While Luther, Calvin, and Zwingli changed the face of Europe, the Spanish crown refused to give ground to the "Protestant Revolt." The country held out as the last bastion of Catholicism and ruthlessly guarded the faith. Emperor Charles V, the grandson of Ferdinand and Isabela (of Christopher Columbus fame), issued this decree in 1550:
No one, whatsoever his rank or condition, shall print, transcribe, copy, or knowingly have by him, receive, carry, keep, conceal, have in his possession, sell, buy, give, distribute, scatter, or let fall in churches, or on the street, or in other places, any books or writing composed by Martin Luther, Johann Oecolampadius, Huldreich Zwingli, Martin Bucer, John Calvin, or other heretics.
Despite the opposition, Juan de Valdez and Francisco de San Roman, most notably, could be considered Spanish "Reformers" who attempted to advance Protestantism. But the former was exiled in Italy while the latter was burned at the stake in Valladolid in 1540.
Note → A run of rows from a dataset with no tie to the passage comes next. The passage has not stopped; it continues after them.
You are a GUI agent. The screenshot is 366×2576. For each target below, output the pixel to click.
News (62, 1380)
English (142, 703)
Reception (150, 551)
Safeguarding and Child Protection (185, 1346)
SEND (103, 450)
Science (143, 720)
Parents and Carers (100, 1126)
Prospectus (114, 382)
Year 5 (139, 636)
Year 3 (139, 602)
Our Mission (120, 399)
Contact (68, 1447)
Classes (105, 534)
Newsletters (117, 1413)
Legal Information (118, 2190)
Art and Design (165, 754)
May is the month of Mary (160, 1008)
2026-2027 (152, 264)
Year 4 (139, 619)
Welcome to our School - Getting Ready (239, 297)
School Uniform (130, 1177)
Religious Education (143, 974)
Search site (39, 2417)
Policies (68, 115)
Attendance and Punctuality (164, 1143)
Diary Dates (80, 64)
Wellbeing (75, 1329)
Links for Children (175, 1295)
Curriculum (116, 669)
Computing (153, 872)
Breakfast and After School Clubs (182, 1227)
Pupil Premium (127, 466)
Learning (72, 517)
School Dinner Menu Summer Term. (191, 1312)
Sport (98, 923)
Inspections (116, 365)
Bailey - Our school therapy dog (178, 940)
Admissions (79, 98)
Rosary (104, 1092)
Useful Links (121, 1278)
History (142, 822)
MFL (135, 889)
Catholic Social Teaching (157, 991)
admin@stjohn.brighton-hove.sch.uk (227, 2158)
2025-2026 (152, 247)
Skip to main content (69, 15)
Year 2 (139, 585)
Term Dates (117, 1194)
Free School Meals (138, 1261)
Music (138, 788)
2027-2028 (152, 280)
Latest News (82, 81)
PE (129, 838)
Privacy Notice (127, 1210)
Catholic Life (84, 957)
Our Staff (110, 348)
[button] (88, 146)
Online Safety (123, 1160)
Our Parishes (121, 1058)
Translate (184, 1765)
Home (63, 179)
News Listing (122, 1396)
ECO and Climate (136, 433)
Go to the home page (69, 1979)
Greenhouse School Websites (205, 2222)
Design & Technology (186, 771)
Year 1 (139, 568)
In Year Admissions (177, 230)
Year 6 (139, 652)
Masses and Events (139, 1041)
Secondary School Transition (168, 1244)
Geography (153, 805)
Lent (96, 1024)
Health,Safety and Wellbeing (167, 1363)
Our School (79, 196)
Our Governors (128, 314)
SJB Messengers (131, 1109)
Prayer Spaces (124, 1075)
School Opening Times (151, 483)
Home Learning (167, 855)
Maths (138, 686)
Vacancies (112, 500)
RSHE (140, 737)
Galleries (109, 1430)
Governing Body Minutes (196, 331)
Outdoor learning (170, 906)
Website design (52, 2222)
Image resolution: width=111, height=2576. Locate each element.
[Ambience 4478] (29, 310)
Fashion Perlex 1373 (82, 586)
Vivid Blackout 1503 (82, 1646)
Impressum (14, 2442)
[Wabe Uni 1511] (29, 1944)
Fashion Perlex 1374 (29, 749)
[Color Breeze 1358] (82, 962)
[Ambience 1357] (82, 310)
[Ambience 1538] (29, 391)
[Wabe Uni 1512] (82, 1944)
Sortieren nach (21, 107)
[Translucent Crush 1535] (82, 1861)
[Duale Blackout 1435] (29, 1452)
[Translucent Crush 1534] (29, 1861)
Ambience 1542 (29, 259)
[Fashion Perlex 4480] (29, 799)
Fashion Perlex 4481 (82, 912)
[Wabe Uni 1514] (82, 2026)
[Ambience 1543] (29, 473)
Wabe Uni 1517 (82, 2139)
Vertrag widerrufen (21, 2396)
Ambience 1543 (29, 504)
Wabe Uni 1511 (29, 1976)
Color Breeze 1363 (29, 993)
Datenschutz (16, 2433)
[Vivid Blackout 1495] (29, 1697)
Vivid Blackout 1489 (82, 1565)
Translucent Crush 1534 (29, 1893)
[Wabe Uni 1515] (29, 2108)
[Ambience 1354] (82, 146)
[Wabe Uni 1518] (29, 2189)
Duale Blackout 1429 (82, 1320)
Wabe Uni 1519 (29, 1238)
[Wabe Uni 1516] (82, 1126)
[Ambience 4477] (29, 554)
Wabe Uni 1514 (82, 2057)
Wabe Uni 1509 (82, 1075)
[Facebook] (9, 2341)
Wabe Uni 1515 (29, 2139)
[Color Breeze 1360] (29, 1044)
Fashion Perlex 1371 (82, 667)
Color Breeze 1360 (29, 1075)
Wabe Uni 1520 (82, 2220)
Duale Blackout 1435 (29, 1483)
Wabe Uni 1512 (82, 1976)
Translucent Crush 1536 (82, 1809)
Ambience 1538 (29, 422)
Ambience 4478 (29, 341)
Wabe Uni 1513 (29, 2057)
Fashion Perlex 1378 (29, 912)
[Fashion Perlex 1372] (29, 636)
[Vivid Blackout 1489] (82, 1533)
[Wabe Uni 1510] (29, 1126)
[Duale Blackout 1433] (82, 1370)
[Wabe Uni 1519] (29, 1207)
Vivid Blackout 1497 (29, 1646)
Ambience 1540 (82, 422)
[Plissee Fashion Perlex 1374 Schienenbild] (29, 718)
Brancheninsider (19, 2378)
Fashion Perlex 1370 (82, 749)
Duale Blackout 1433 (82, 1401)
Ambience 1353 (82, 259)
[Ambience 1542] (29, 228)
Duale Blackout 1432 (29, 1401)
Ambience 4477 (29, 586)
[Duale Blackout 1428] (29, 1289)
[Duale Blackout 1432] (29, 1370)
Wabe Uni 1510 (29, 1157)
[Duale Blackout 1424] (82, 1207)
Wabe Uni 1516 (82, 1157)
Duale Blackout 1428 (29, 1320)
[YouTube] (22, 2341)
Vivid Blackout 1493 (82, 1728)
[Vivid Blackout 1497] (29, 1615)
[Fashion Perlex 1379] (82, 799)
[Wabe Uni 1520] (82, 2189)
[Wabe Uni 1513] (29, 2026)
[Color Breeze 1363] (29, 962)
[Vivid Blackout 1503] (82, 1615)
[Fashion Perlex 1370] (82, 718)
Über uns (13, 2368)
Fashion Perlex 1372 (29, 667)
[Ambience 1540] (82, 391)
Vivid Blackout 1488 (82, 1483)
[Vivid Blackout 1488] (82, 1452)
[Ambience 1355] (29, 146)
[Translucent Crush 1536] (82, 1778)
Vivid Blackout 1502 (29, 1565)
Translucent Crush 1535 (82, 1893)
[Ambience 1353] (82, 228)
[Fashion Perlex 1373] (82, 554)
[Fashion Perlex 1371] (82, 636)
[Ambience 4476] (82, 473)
Today the continent that spawned the Reformation is considered "truly post-Christian," according to Patrick Johnson in Operation World. Evangelicals in Europe, he says, exist as an "irrelevant" Christian remnant. One salient point where the movement of God contradicts this assessment, he notes, is in "the turning of the Gypsy people to Christ." This is especially notable in Spain, which is in the midst of a cultural renaissance that has enabled Protestantism to take root and spring to life for the first time in the country's history. And one of the fastest-growing expressions of Protestantism in Spain arises from the Gypsy churches.
One wonders how, in the land of los conquistadores ("the conquerors") and Don Quijote, this disenfranchised reviled minority has become the catalyst for this surprising movement of God.
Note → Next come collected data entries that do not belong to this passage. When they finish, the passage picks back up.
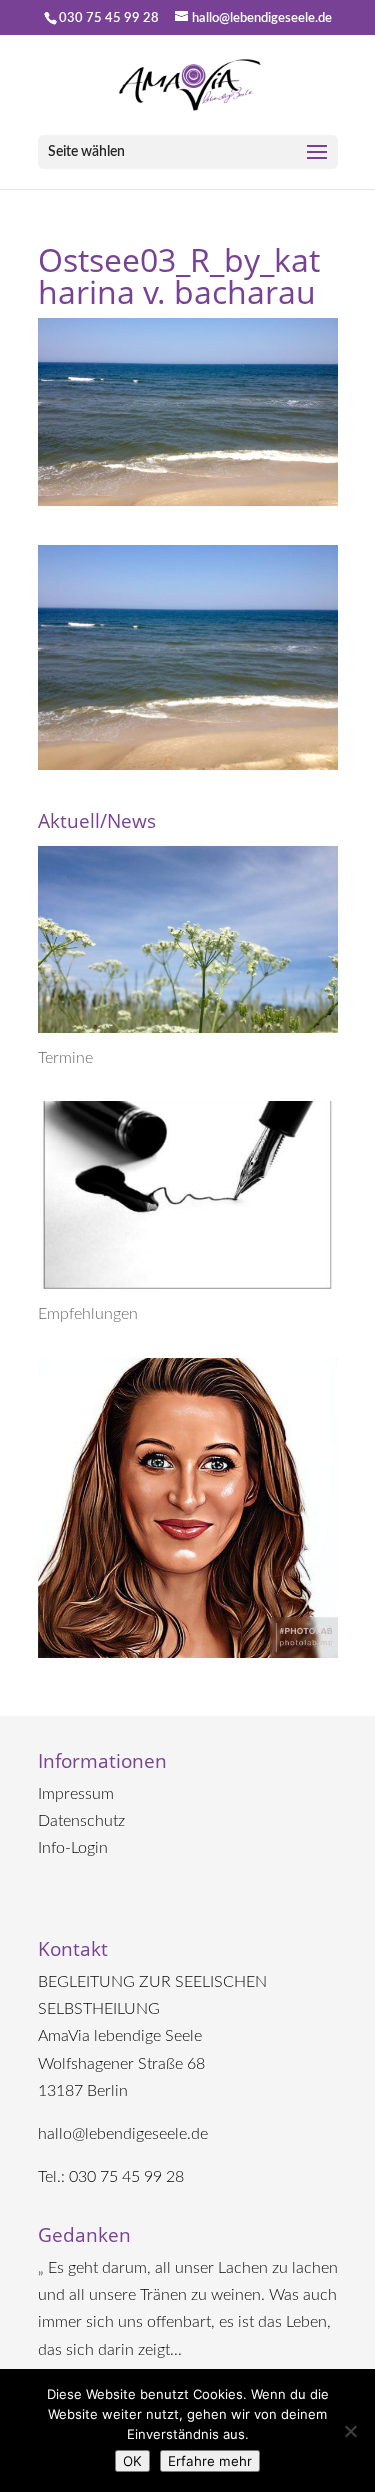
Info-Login (73, 1848)
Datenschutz (81, 1821)
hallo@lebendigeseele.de (123, 2134)
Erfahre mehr (210, 2461)
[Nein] (350, 2431)
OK (132, 2461)
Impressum (76, 1794)
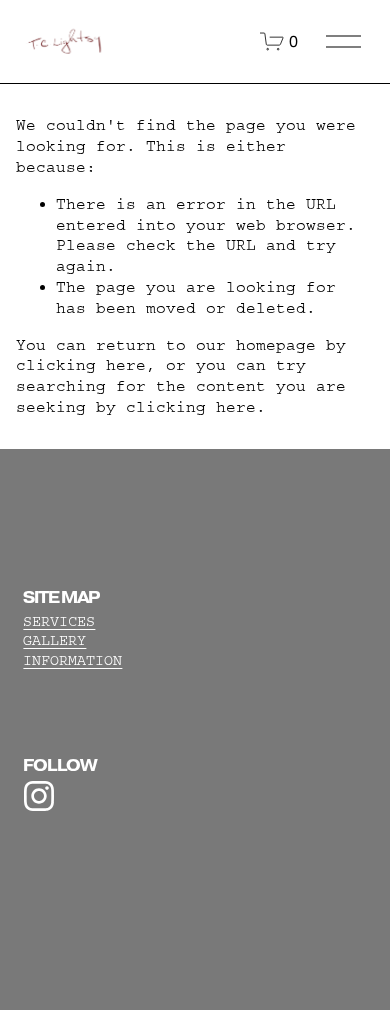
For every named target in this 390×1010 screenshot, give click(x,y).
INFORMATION (72, 660)
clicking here (81, 365)
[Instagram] (39, 796)
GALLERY (54, 640)
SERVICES (59, 621)
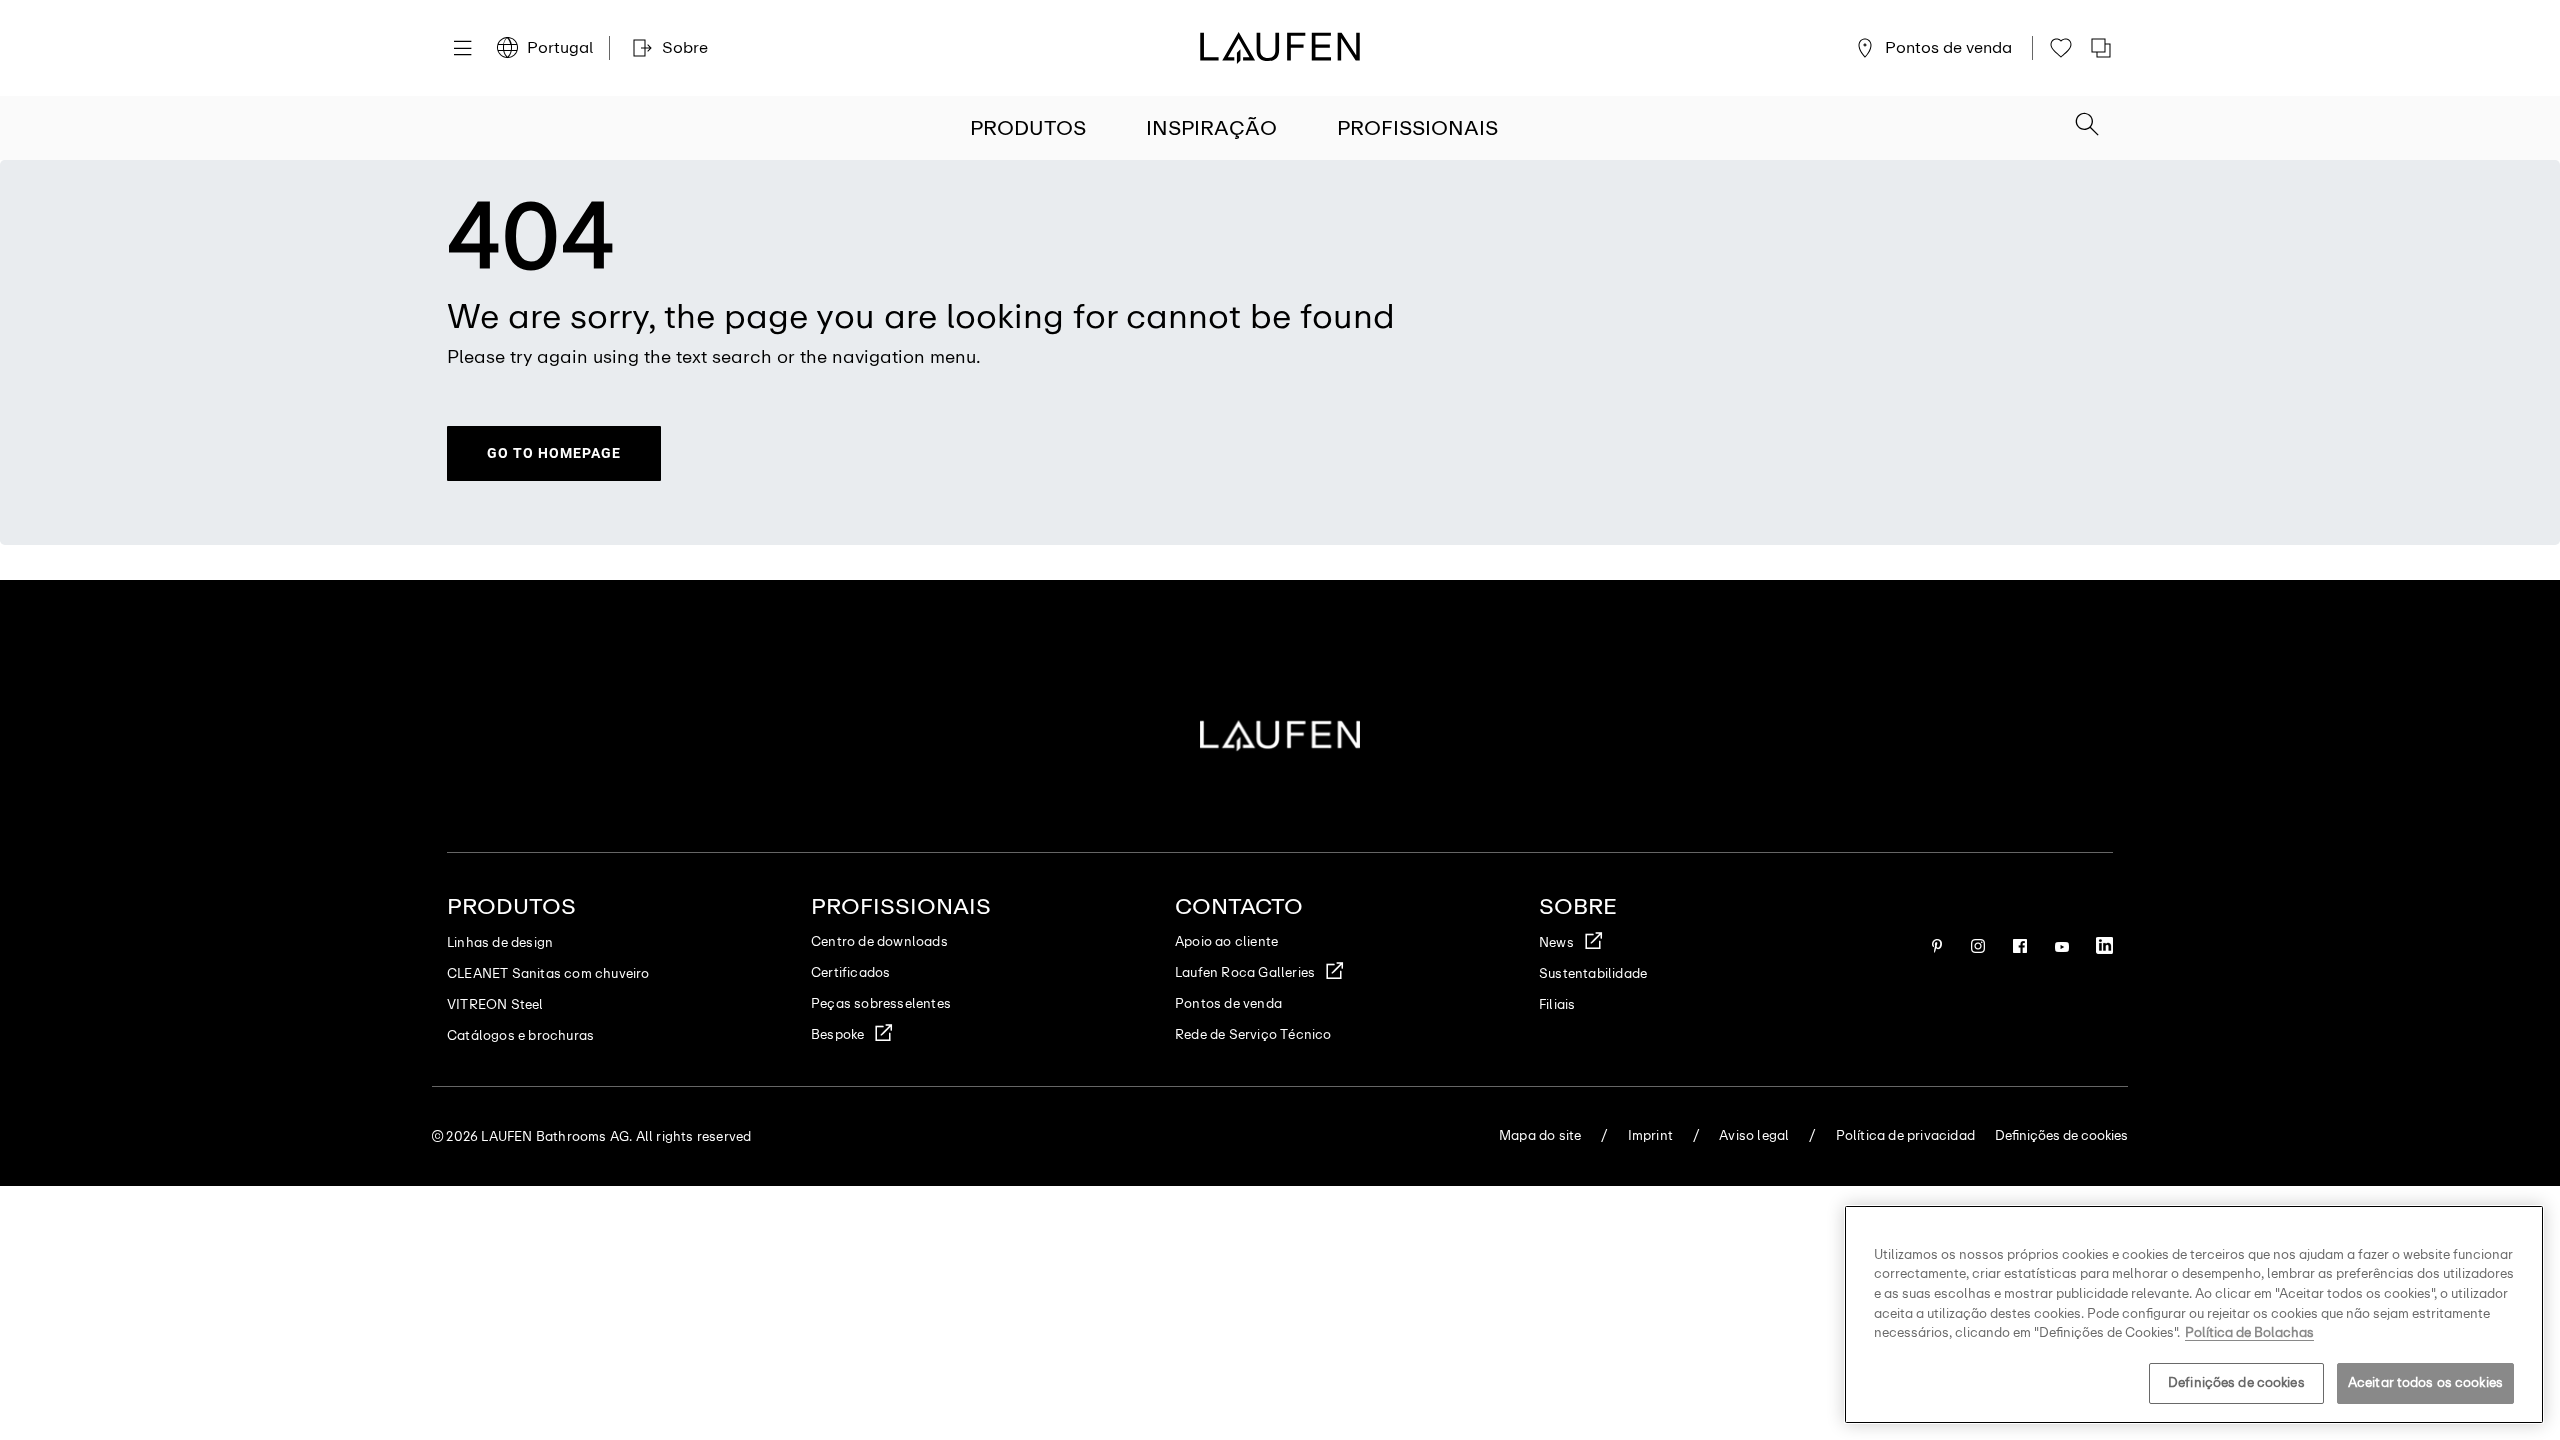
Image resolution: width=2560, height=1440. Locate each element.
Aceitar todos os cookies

The gift of religious freedom
It has been long in coming, but recent religious freedoms in Spain have set the stage for a revival in Protestantism generally, and the Gypsy church movement particularly, after a tortured and convoluted history of religious repression. The political and religious consolidation of Spain under the Catholic church was initiated by Ferdinand and Isabela, los reyes catolicos ("the Catholic royals"), and heralded what was to become "the golden era" (for Spain, anyway) of their world domination, which was climaxed under their grandson, Charles V. Spain's glory was short-lived, however, as the country soon devolved into social and political chaos. From the sixteenth century to the late twentieth, the Spanish people had no voice as they endured centuries of political instability, monarchical madness, brutality, civil war, and repression.
When the dictator Francisco Franco died in 1975 and King Juan Carlos assumed the throne, he surprised everyone when he overturned Franco's despotic model of government and moved the country into a democratic system. By 1978 Spain had a new constitution and was formally recognized as a constitutional monarchy with a democratic political system.